Regional travel demand: A euphemism for unsustainable car trips
If your corporation profited by highway building or selling cars, how would you market the idea of spending billions of tax dollars annually to subsidize long distance commuting by car? How would you spin the idea to make speeding through neighborhoods more important than the neighborhoods themselves? How would you make it a public policy priority to add value to places far away while devaluing places closer in? How would you make motorists’ travel time more important than health, the environment, public safety, community cohesion, and place? Well, it’s easy. You would call it “regional travel demand.”
I once heard that “words and terms are the clothes that ideas wear.” Well, this term provides a clever disguise. “Demand,” borrowed from economic theory, implies that there is no choice. It is something important that society requires.
“Regional travel demand” allows the automobile to remain anonymous. Yet, in far too many regions, especially in the US, “by car” is given. “Travel” was purposefully used instead, implying that the associated trips could be accomplished by any mode even though we know this is currently infeasible in most regions.

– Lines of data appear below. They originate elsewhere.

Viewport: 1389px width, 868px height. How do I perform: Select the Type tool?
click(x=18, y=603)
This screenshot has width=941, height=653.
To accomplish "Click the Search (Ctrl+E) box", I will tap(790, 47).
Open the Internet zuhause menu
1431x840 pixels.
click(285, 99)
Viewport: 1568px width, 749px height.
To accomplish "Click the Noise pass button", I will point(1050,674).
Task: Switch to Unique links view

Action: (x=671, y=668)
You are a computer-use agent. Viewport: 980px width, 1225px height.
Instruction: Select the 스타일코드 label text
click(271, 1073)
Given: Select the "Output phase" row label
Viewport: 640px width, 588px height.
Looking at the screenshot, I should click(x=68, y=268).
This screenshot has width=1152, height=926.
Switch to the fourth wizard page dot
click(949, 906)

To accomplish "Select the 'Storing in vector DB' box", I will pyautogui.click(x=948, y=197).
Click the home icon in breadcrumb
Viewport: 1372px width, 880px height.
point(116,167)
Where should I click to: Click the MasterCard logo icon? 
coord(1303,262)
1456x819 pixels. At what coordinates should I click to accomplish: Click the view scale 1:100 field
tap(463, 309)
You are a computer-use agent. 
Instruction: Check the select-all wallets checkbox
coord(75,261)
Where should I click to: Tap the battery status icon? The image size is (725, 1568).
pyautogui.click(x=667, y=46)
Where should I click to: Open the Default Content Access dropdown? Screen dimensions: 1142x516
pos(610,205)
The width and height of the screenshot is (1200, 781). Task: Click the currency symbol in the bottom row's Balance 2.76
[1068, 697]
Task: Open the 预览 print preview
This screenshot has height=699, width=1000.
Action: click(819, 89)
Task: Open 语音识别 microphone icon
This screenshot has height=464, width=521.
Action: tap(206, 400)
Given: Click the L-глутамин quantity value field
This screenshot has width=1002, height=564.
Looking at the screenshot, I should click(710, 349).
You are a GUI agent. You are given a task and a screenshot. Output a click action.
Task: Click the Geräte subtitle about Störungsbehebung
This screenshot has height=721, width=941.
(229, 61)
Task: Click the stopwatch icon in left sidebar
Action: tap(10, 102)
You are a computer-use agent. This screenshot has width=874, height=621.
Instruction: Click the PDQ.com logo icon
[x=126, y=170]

“Regional” effectively provides a smoke screen that hides what is actually important. The logic is simple; because the region is large, motorists need to drive long distances across the entire region routinely and easily. Hello! The litmus test for sound transportation policy in cities has always been, “does the change reward the short trip or the transit trip.” The fundamental purpose of cites is to minimize long-distance travel and concentrate the components of civic life in order to maximize social and economic exchange. The term “regional travel demand” creates a favorable policy attitude to promoting fast roads and long car trips that are anti-city.
It’s time for some language reform. How about “long-distance commuting by car”? Whatever the objective substitute becomes for “regional travel demand, ” it couldn’t happen soon enough to help policy-makers see it for what it is.